Barriers to Access Health Services in Sikuda Sub County, Busia District


In January 2017, FourSum Uganda convened with the residents of Sikuda Sub County through focus group discussions and community theatre performances to discuss the social injustices identified in their community. This sub- county is located in Busia district along the border between Uganda and Kenya; it covers a total of four parishes, Tiira, Buchicha, Skoda, and Ajuket.

These sessions were geared at conveying social issues that were theatrically performed to demonstrate the daily struggles of ordinary citizens. The responses from the community theatre performances were emotional and they opened up the conversation on existing barriers to access health care services. Through this open dialogue, we identified an approach which was to focus on interventions that can produce results in the short or medium terms, and can be implemented at local level, either by health sector solely, or in collaboration with other departments.

There were disheartening health challenges.

Okurut Florence from Adidali village, Sikuda parish, said “….in the entire sub county,there is only [one] sikuda health Centre II, 7km from our village and the nearest health Centre is 5 km located away in a different sub county, Busitema, behind that hill’,she pointed. She expressed concern that it is very difficult for a person in need of emergency responsiveness or who fell sick at night, to get medical attention in time.Transport cost are wild since means of transport available are Boda-Boba at Ushs 10,000 (to and fro), so the majority walk all that long while Carrying the patient”,


Florence Okurut joined the stage to perform with our Sikuda community theatre actors.

“It is particularly evident in Sikuda health Centre II, despite the fact that that is only one health worker he also reports late to work and closes early, making it almost impossible to deal with emergencies”, noted Omonding, a resident of sikuda parish.

He also observed that the health facility receives 50-80 patients per week, but they are not effectively handled and some are excluded from services.Consequently, many are told to return the following day

.“Majority of the drugs are not available in health facilities, promoting the health worker to refer a lot of patients to private clinics, pharmacies to buy such drugs – an indicator of deplorable health services delivery that has left local communities frustrated”, says Omoding.

“Although some access the medicine, patients with Tuberculosis, running stomach, headache,and malaria are all given Coartem and Paracetamol”, he illustrated. The other major concern is that this lone Health Centre II lacks a maternity section.

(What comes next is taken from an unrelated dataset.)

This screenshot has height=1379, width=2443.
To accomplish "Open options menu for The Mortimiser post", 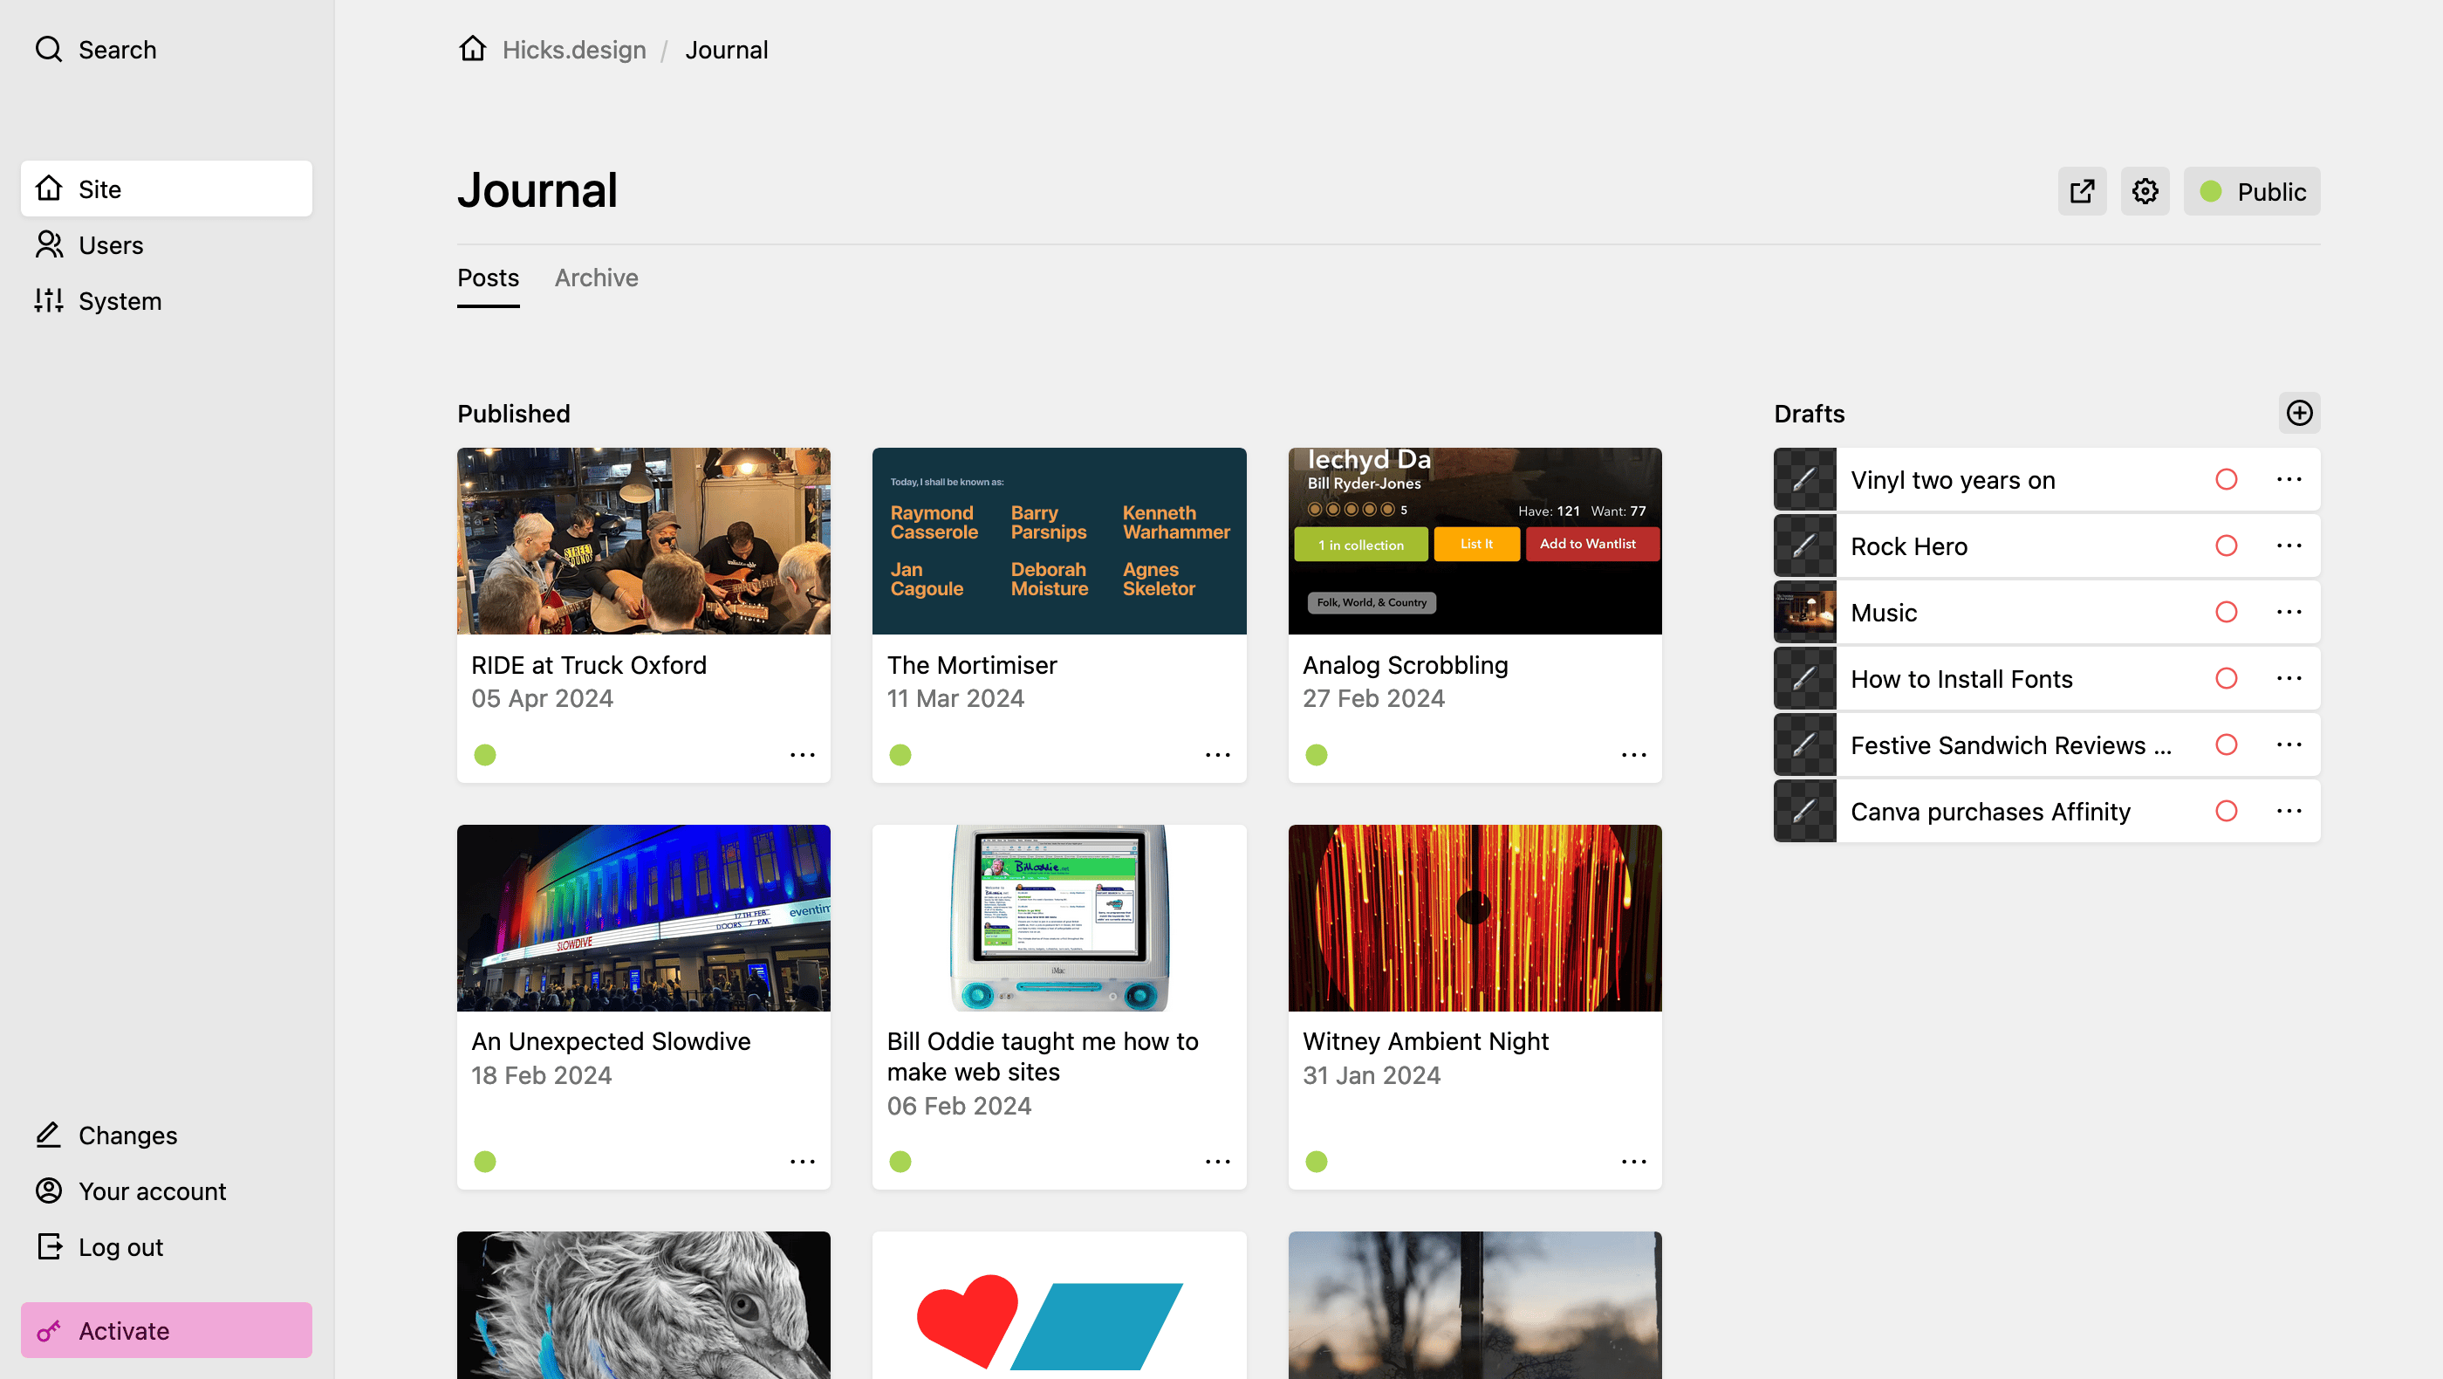I will coord(1218,755).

Pregnant mothers opt to be delivered by traditional birth attendants an extremely risky choice; and those with money take their wives as far as Iganga in Uganda or Amogoro hospital in Kenya”


Omonding resident of Sikuda speaking at the community dialogue

Omonding added that the trained Village Health team have abused their mandate by setting out to sow segregation amongst the people most especially during the national elections period-marginalizing opposition affiliated individuals and /or groupings.

In conclusion, in improving access good health care, FourSum Uganda managed to carry out focus group discussions with local members on issues affecting them regarding social

Injustices and top community leaders to find out the mitigation for the identified social injustices within the community; among which we made enactments of these social injustices in health,Education, accountability, development, social security, and roads and safety to create awareness so that residents of Sikuda Sub County can be able to practice, a strong social position for democratic environment.